Below is an example Praat TextGrid visualization of phoneme-level alignment produced by [BFA](https://github.com/tabahi/bournemouth-forced-aligner), compared with [MFA](https://github.com/MontrealCorpusTools/Montreal-Forced-Aligner)

![Praat Alignment Example](examples/samples/images/LJ02_praat.png)

Currently, there are no reliable metrics to report other than speed. The timing distance error is 40ms on TIMIT (unreliable). MFA takes 10 seconds for 2 seconds audio which makes it difficult for real-time use. BFA has potential for real-time inference due to being contextless ([see CUPE](https://huggingface.co/Tabahi/CUPE-2i)). If you have any comparisons or suggestions for improvements then please let me know in the issues.



## How does it work?
◇ ◇ ◇ ◇
Your tasks:
A. Decide whether each statement agrees with the forced-alignment passage. For each, answer yes or no and quote the words from the passage that settle it.
(i) MFA needs 10 seconds to handle 2 seconds of audio.
(ii) The passage reports reliable measures other than speed.
(iii) BFA is described as contextless.
B. From the forced-alignment passage, pull out the part starting with "Below is an" and going on through "in the issues.", copied word for word.
◇ ◇ ◇ ◇
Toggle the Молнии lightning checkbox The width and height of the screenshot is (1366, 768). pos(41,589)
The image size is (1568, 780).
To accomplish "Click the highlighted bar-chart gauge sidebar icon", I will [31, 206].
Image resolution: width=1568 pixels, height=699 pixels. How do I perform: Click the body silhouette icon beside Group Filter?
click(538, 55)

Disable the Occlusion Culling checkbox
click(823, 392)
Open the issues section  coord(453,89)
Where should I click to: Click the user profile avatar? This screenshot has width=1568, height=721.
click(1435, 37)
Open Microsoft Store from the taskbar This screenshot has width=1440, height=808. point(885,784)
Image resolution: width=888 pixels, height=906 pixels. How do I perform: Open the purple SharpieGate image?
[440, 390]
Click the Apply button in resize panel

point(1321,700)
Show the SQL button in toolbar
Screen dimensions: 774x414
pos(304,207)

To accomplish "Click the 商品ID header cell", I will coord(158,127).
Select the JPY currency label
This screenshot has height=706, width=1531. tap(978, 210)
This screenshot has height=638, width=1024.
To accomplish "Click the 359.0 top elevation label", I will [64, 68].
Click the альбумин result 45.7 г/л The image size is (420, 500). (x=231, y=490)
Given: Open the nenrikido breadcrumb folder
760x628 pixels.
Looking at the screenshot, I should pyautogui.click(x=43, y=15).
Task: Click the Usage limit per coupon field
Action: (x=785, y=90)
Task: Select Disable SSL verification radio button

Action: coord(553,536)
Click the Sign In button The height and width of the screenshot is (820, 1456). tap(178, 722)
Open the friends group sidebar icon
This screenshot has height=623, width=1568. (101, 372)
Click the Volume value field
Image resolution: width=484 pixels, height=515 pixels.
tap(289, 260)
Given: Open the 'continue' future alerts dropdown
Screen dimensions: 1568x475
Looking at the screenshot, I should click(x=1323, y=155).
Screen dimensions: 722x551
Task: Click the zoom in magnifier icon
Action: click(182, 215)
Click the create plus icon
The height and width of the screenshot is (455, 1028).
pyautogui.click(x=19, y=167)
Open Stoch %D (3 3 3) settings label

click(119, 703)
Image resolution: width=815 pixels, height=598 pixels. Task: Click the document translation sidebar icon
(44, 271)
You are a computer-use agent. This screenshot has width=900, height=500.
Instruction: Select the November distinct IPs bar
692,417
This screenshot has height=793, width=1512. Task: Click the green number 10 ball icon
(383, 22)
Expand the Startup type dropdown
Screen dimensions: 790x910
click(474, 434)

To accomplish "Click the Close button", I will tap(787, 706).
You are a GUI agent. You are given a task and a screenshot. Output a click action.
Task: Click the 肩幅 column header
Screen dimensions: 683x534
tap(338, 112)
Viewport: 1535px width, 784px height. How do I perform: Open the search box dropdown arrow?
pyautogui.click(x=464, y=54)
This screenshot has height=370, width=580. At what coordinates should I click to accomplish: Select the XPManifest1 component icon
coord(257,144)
◇ ◇ ◇ ◇
Full answers:
A.
(i) Yes: "MFA takes 10 seconds for 2 seconds audio"
(ii) No: "there are no reliable metrics to report other than speed"
(iii) Yes: "due to being contextless"

B.
Below is an example Praat TextGrid visualization of phoneme-level alignment produced by [BFA](https://github.com/tabahi/bournemouth-forced-aligner), compared with [MFA](https://github.com/MontrealCorpusTools/Montreal-Forced-Aligner)

![Praat Alignment Example](examples/samples/images/LJ02_praat.png)

Currently, there are no reliable metrics to report other than speed. The timing distance error is 40ms on TIMIT (unreliable). MFA takes 10 seconds for 2 seconds audio which makes it difficult for real-time use. BFA has potential for real-time inference due to being contextless ([see CUPE](https://huggingface.co/Tabahi/CUPE-2i)). If you have any comparisons or suggestions for improvements then please let me know in the issues.